Whitesides' group pioneered soft lithography and paper-based microfluidics, and has long applied these tools to low-cost point-of-care diagnostic biosensors for global health settings. Included as a borderline, not-preferred biosensing case: the sensing target (colorimetric/electrochemical assays) is compelling but device-fabrication-centric rather than a cutting-edge-sensitivity physical sensor.

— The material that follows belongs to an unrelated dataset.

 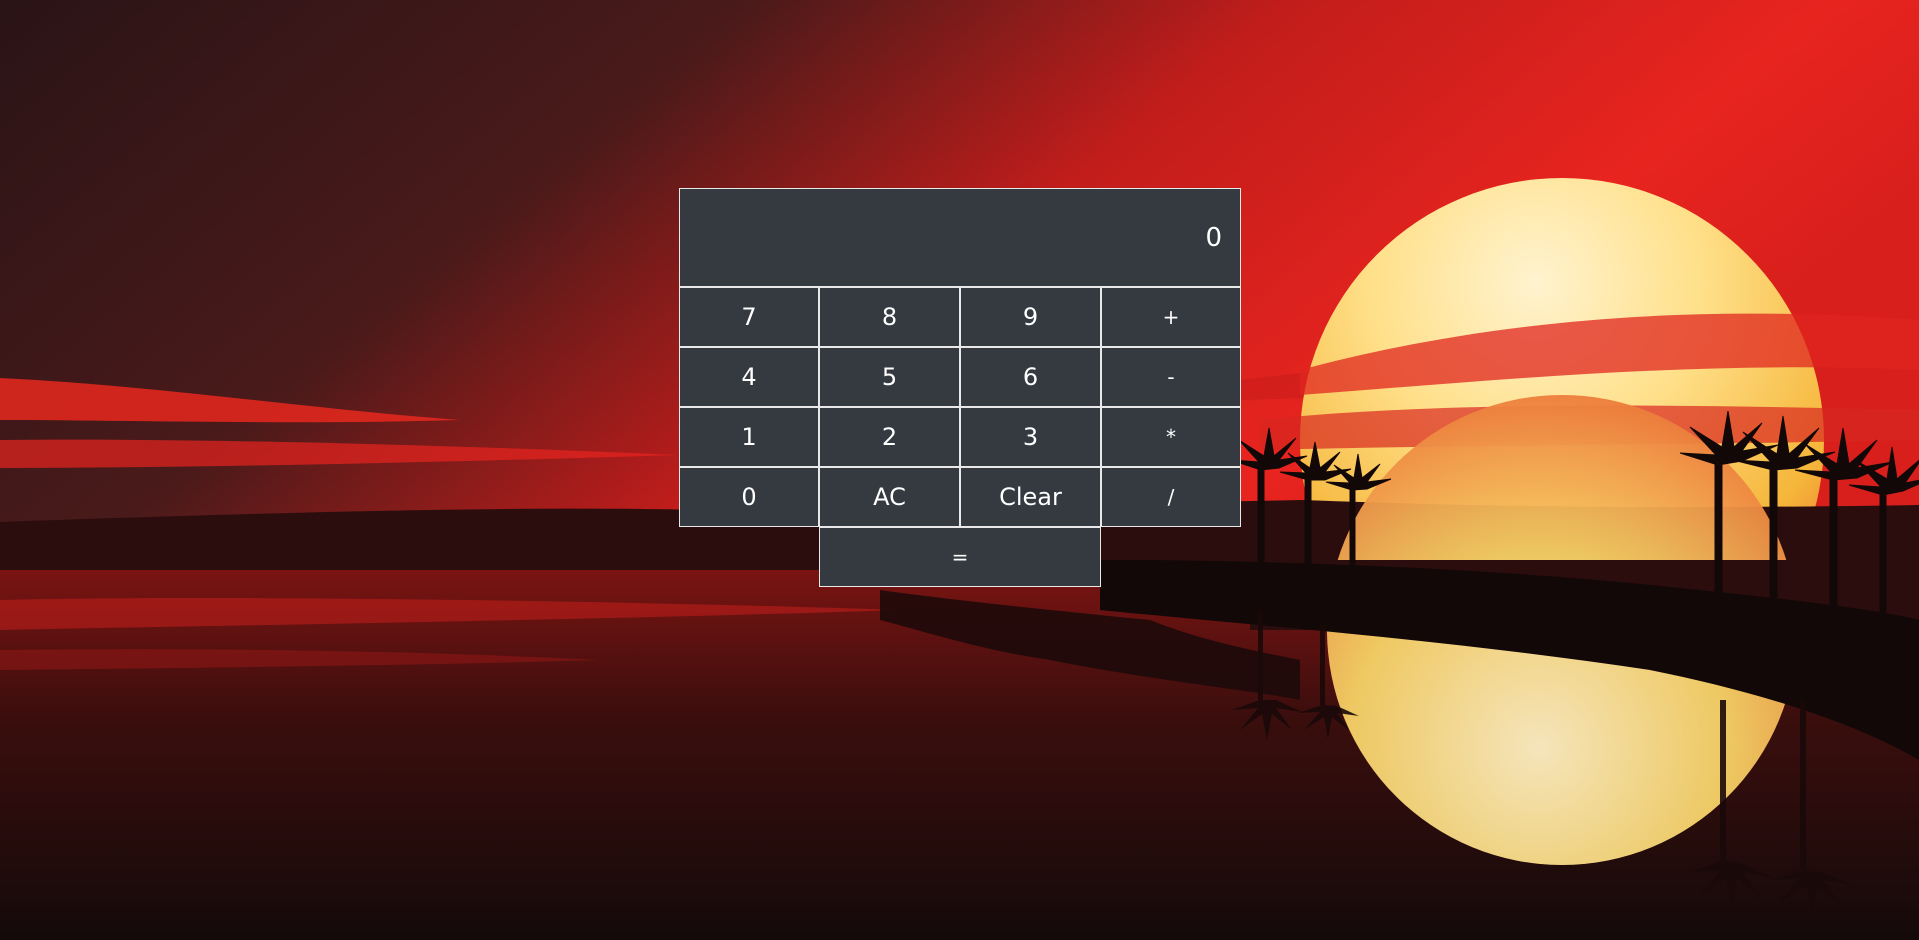 What do you see at coordinates (749, 317) in the screenshot?
I see `key-7: 7` at bounding box center [749, 317].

Department(s)/lab(s): School of Physics / School of Chemistry | Wickham DNA Nanotechnology Group @ USyd
Summary:

Wickham builds DNA origami nanostructures — programmable, self-assembling scaffolds with nanometre-precision addressability — and uses them as molecular machines, drug-delivery vehicles and, most relevantly, as rulers and probes for single-molecule measurement. DNA origami is the standard platform for DNA-PAINT super-resolution and for positioning fluorophores, nanoparticles or spin labels at defined separations, and her group works on dynamic, reconfigurable devices that respond to biological triggers. Positioned against the established body of NV-ensemble quantum sensing work — DEER, nanoscale NMR and T1 relaxometry protocols operating at pT/sqrt(Hz) field sensitivity — DNA origami is the leading candidate technology for positioning target molecules at a controlled standoff from a near-surface NV ensemble, which is the central geometric problem in pushing NV nanoscale NMR and DEER from pT/sqrt(Hz) ensembles down to single-molecule sensitivity. Genuinely complementary skill set for a quantum-sensing candidate.